Finca de siglo y medio
En la Dreta del Eixample, David Selvas ha encontrado lo que él buscaba: un piso antiguo, en una finca de hace aproximadamente un siglo y medio y generoso en metros cuadrados. En su interior ha podido y ha querido preservar detalles como sus techos originales, con vigas separadas por bovedillas, suelo hidráulico e, incluso, «restos de las primeras pinturas del inmueble», puntualiza. «Para nuestros padres, lo nuevo es lo bueno, tal vez porque ellos no pudieron estrenar una casa, pero en nuestra generación somos muchos los que valoramos más las cosas antiguas», considera el actor.
El edificio donde vive David Selvas es, como tantos otros en el Eixample, «de una época en la que había dinero y tiempo para hacer las cosas bien hechas». La reflexión del actor conecta con uno de sus consejos: «Yo siempre recomiendo pasear por el Eixample alzando la vista, para contemplar los detalles artísticos de sus fachadas, todas diferentes.
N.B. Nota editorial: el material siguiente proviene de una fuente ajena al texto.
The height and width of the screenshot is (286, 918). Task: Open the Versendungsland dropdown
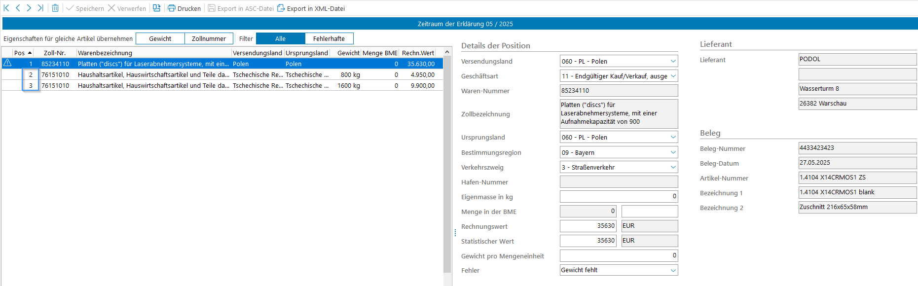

Es maravilloso. Se lo sugiero a mis colegas». «Porque siempre acostumbramos a ir mirando al suelo y caminando rápido -añade-. Yo ahora disfruto del recorrido hasta el Lliure de Gràcia. Es un paseo superchulo», explica. David Selvas dirige allí la adaptación de la Hedda Gabler , de Henrik Ibsen, en la que también interpreta al personaje de Brack. La obra estará en el Teatre Lliure hasta el 19 de febrero, antes de salir de gira por Catalunya, Bilbao y Madrid. Desde mayo y hasta el 10 de junio, Selvas estará en el Romea dirigiendo y actuando en L'habitació blava, la adaptación de David Hare de La ronda, de Arthur Schnitzler
Ventajas e inconvenientes
Selvas realiza muchos trayectos a pie por Barcelona. «Una de las ventajas de vivir en el Eixample es que puedes ir a pie a muchas partes», dice. «Bueno, para ir a Montjuïc, voy en bici o en moto», aclara. Y, aunque haya quien las considere inconvenientes, el vecino de la Dreta del Eixample sabe hacer una lectura positiva de algunas carencias de su barrio. «El Eixample Esquerra es más glamuroso, allí hay muchos más restaurantes. La Dreta es más un barrio de horarios familiares, más tranquilo para vivir, aquí te sientes cerca del centro, pero no en el agobio del rovell de l'ou, esta densidad de población es muy buena y los fines de semana es supertranquilo. Pero, precisamente por eso, como no te pilla tanto, y no hay muchos restaurantes para cenar, buscas bastante, te mueves hacia otros barrios, como el otro Eixample o, por ejemplo, Ciutat Vella», opina. Selvas también habitó durante algunos años en este último distrito. «Viví en un Born que no es el superturístico que hay ahora. Me encanta volver a darme una vuelta por allí, pero ahora ya no es barrio», lamenta. Él tenía claro que si dejaba Santa Perpètua, de donde se sigue sintiendo parte, para instalarse en Barcelona, tenía que ser para vivir en una zona céntrica.
Admirador de ciudades como París o Amsterdam, de las que el actor aprecia detalles como «plantas frente a los portales, o pérgolas de cafeterías singulares», se muestra crítico con la gestión del espacio público en Barcelona: «Por una relación muy purista con la calle, nos hemos cargado muchas cosas, como la personalidad de la Rambla».